When my kids OR my friends tell me that they think they can't, I tell them to be a little kinder to themselves and that I believe they can do whatever they want.  I hope that sinks in with my kids, although I think some of my friends tend to tune me out.  I think encouragement is so important and that it does make a HUGE difference in how well each of us can do.  I am so excited when I hear about my friends attaining their goals or exceeding what they never thought was possible.  Not just excited for them, but it is an indirect reinforcement for me that if I keep trying I will reach my own goals.

So with this long wordy post, I want to ask you two questions.

1) What goals are you reaching for that might seem impossible now?

and

2)  What have you done that you never thought you could?

Friday, August 5, 2011

Flying Home

This week hasn't been as busy as I had expected it to be.  Last Sunday, the day before I was to fly out to Colorado Springs...my photography workshop with the Parsons was canceled.  Shortly after they arrived in Colorado, their newest son began having problems breathing and was rushed to the ER.  After being in the ICU, their son Zion underwent brain surgery.  He is now doing very well and was released from the hospital yesterday with the instructions to get back to lower elevations FAST.   And so they went.  They are now back home.  This family has had more than their share of emotional ups and downs since adopting this boy, but I am in awe.  He is a miracle baby in so many ways.  You can read their story here.

I am thankful that their son is healthy enough to be back home now.  I have been so worried for them this week!  I was also thankful to not miss my children's first day/week of school.  And get extra sleep, because getting up early to leave the house by 4am on Monday...was not looking forward to that.  I did fly up to Newark yesterday and had a great customer meeting.  I so love getting to put faces with voices and these folks were just great.  There were a few jokes that I was shorter than expected because I sound so authoritative on the phone.  I was amused, since I hover at just three inches over five feet.  And more that I didn't pick up on the fact one of the ladies was pregnant because I didn't think she sounded pregnant over the phone.  I have worked with all of these people for well over a year (probably close to two years) and was thrilled to finally be able to meet them.  I was bummed that this was as close as I was going to get to New York City.

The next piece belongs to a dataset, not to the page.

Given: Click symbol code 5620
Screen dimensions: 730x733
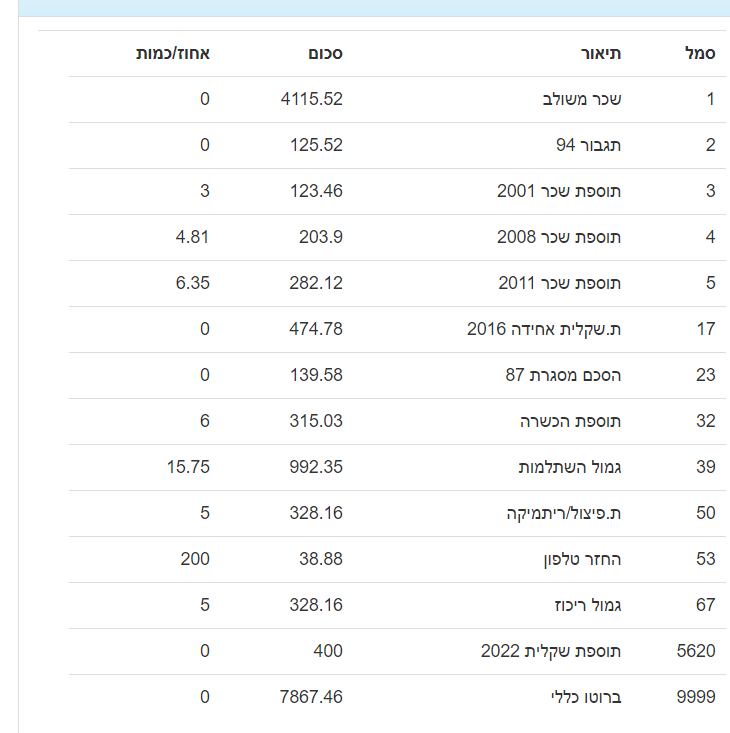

Yesterday, I started/finished reading Heaven is for Real on my two flights.  I was asleep before 10p and slept until after 7 this morning.  I feel so rested now and ready to start my day of travel back home to my family.  I have a layover in Pennsylvania and will get home just in time to cook dinner tonight.  I can't wait to see my kids and husband!

No other pics to show from my mini-trip to New Jersey.  I brought my camera along, but haven't used it once (the shot above was taken with my phone).  However, I did sit next to another photographer on my flight up to Charlotte yesterday.  And was surrounded by well over a dozen photographers over breakfast this morning before they left on their tour bus.

This weekend, I will be cleaning and photographing beads for a shop update.  I hope you all have a fabulous weekend!